Accord RDC–Rwanda : Maitre Mugagga dénonce un projet déséquilibré et inquiétant

À quelques heures de la signature officielle de l’accord bilatéral entre la République démocratique du Congo (RDC) et le Rwanda, prévue à Washington sous la médiation des États-Unis, des voix s’élèvent pour dénoncer la nature et le contenu de ce texte jugé opaque et déséquilibré.

Parmi les critiques les plus virulentes figure celle de Maître Charles Mugagga MUSHIZI BASHUSHANA, avocat et Directeur du Centre d’Études et de Recherche sur la Justice Internationale (CERJI). Dans une analyse approfondie, il dénonce ce qu’il qualifie de « quatre maladies graves » affectant le projet d’accord.

  1. Négociation sur fond de pillage des ressources

Pour Me Mugagga, il est incompréhensible que le Rwanda — souvent accusé d’exploiter illégalement les ressources minières congolaises — puisse s’asseoir à la table des négociations sans que la question du pillage minier ne soit abordée dans le texte. Il estime qu’un accord de paix véritable devrait intégrer la dimension économique et les causes profondes du conflit.

  1. Impunité des crimes de guerre

Le deuxième point d’alerte concerne l’absence totale de mécanismes de justice pour les victimes. Alors que le Rwanda est mis en cause dans des crimes de masse à l’Est de la RDC, l’accord ne prévoit aucune poursuite judiciaire ni programme de réparation. Une lacune grave pour le directeur du CERJI, qui y voit un abandon des victimes et un affront à la justice internationale.

  1. Dialogue unilatéral imposé à la RDC

Troisième critique majeure : seul le gouvernement congolais serait obligé de dialoguer avec les groupes armés présents sur son sol.
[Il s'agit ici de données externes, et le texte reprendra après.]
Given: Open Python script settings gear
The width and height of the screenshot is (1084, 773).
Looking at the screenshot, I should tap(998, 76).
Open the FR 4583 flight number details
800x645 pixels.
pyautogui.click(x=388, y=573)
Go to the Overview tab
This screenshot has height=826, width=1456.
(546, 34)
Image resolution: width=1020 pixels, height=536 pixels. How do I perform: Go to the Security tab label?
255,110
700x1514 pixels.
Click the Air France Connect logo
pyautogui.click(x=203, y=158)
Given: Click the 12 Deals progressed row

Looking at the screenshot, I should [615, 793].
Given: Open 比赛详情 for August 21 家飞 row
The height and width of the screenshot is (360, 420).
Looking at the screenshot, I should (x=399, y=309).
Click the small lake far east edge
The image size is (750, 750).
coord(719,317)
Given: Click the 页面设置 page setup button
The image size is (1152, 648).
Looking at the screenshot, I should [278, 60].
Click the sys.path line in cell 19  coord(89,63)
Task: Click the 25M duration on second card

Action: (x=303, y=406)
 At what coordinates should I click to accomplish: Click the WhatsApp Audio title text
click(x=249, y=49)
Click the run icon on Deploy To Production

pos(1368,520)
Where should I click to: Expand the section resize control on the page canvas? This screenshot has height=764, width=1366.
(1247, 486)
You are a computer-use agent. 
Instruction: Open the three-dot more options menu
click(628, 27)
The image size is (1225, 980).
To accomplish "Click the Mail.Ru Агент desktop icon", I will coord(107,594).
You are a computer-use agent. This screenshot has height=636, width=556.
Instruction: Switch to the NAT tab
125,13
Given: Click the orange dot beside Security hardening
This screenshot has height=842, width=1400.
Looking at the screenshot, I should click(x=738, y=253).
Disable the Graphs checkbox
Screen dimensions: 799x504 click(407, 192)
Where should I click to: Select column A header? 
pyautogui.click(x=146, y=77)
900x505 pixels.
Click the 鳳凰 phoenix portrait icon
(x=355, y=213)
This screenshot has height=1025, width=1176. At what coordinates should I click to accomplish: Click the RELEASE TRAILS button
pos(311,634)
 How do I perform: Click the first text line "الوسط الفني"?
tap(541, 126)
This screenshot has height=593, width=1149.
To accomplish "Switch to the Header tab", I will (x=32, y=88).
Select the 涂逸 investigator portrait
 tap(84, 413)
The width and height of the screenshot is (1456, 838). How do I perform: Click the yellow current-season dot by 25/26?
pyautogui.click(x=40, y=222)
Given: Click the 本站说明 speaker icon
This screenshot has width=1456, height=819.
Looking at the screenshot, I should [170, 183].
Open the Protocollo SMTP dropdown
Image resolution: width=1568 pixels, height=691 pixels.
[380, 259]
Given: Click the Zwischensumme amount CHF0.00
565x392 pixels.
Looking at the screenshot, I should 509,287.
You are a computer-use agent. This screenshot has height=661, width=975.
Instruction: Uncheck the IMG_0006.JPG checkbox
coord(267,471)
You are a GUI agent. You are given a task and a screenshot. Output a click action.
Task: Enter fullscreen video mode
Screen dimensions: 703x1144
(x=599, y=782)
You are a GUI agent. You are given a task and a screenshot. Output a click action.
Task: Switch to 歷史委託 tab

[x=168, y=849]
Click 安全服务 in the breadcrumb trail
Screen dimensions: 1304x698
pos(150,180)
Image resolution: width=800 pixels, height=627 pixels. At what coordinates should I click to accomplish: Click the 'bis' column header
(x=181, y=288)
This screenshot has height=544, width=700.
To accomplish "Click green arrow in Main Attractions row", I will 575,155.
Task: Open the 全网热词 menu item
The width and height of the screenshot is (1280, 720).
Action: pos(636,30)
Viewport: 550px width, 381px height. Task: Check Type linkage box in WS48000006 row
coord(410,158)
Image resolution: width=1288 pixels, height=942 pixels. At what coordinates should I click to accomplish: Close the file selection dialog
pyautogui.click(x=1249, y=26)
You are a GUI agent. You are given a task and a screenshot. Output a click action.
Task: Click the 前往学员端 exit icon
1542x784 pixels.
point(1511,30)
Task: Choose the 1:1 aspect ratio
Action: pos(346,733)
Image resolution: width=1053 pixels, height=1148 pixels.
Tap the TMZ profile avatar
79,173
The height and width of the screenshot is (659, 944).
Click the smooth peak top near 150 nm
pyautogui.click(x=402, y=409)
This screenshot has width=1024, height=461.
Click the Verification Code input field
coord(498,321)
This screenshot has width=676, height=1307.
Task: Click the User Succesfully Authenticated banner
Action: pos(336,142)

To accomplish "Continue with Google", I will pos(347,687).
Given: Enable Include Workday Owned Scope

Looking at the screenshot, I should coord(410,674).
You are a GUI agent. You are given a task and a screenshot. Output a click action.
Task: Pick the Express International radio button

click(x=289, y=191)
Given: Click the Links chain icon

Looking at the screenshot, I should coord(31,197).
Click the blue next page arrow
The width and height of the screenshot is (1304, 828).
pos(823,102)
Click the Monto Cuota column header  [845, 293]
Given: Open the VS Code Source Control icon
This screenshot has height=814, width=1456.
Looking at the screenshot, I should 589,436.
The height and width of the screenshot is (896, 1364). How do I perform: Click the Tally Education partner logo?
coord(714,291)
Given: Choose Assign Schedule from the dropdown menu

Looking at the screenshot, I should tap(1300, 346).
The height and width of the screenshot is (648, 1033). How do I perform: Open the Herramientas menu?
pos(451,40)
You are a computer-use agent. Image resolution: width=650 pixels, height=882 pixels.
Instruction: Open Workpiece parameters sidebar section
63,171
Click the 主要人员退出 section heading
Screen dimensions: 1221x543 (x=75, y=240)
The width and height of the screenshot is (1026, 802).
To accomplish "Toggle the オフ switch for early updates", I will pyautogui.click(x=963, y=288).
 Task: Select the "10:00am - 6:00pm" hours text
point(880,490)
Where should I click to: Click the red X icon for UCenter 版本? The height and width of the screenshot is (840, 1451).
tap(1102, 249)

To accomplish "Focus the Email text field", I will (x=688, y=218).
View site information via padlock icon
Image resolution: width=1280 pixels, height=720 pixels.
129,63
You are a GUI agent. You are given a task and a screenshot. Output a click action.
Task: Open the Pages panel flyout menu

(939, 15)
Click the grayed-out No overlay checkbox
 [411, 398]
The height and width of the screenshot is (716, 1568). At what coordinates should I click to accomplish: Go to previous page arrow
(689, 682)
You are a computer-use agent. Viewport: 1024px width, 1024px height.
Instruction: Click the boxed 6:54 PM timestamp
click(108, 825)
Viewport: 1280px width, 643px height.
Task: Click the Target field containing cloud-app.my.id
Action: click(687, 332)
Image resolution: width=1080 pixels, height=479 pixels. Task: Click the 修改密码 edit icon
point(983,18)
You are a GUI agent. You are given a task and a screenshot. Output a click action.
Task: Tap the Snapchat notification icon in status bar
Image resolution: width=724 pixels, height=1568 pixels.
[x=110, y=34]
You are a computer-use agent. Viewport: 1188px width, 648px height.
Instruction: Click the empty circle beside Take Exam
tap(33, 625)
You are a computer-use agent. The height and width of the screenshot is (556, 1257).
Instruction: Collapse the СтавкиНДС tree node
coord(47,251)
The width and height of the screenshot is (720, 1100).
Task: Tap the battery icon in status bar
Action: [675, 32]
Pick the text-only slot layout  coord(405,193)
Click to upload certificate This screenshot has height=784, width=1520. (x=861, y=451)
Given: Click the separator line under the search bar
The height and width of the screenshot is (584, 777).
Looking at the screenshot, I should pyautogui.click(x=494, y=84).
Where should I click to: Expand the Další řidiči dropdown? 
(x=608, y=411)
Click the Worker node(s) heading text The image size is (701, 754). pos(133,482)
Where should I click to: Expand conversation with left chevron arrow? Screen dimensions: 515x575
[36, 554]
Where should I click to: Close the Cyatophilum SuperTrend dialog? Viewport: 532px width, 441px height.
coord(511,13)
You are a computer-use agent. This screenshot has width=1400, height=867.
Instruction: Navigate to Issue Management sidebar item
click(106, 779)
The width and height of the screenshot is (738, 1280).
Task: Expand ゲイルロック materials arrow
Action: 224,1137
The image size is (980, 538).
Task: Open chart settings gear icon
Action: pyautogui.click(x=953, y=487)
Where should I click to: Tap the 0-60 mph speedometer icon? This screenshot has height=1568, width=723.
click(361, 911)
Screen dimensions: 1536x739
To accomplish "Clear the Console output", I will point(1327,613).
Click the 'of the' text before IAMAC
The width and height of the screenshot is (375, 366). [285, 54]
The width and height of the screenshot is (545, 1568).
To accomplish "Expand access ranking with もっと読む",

Ce dialogue, imposé unilatéralement, reviendrait à accorder une forme de légitimité aux rébellions, alors que le Rwanda soupçonné de soutenir certains de ces groupes n’est soumis à aucune obligation équivalente.

  1. Conditions de retrait floues et inquiétantes

Enfin, Me Mugagga s’inquiète des modalités de retrait des troupes rwandaises. Celles-ci seraient conditionnées à la levée de l’état de siège en RDC et à la mise en place du dialogue intercongolais, sans calendrier précis. Il craint que ces préalables ne deviennent des obstacles permanents au retrait effectif des forces étrangères.

À ces préoccupations s’ajoute une dernière critique : l’accord imposerait uniquement à la RDC l’obligation de cesser tout soutien aux groupes armés, sans imposer la même exigence au Rwanda. Ce déséquilibre, selon lui, affaiblit encore davantage la position congolaise dans un accord déjà peu favorable.

Une absence de consultation démocratique

Fait inquiétant, souligne encore Me Mugagga, cet accord n’a fait l’objet d’aucune discussion parlementaire. Il regrette que le peuple, à travers ses représentants, n’ait pas été consulté sur un texte aux implications aussi lourdes pour la souveraineté nationale.

Le gouvernement tente de rassurer

Face à ces multiples critiques, le gouvernement congolais reste ferme. La porte-parole du président Félix Tshisekedi, Tina Salama, a réagi sur son compte X (ex-Twitter) en affirmant que « l’accord qui sera signé est strictement identique à celui paraphé il y a une semaine par les délégués des deux pays ». Elle réfute ainsi toute idée de concessions faites par la RDC, notamment concernant le retrait des troupes rwandaises.

Alors que l’heure de la signature approche, la tension reste palpable. Entre inquiétudes populaires, doutes juridiques et engagements diplomatiques, l’accord de Washington apparaît d’ores et déjà comme un tournant décisif — mais controversé — dans le processus de paix entre Kinshasa et Kigali.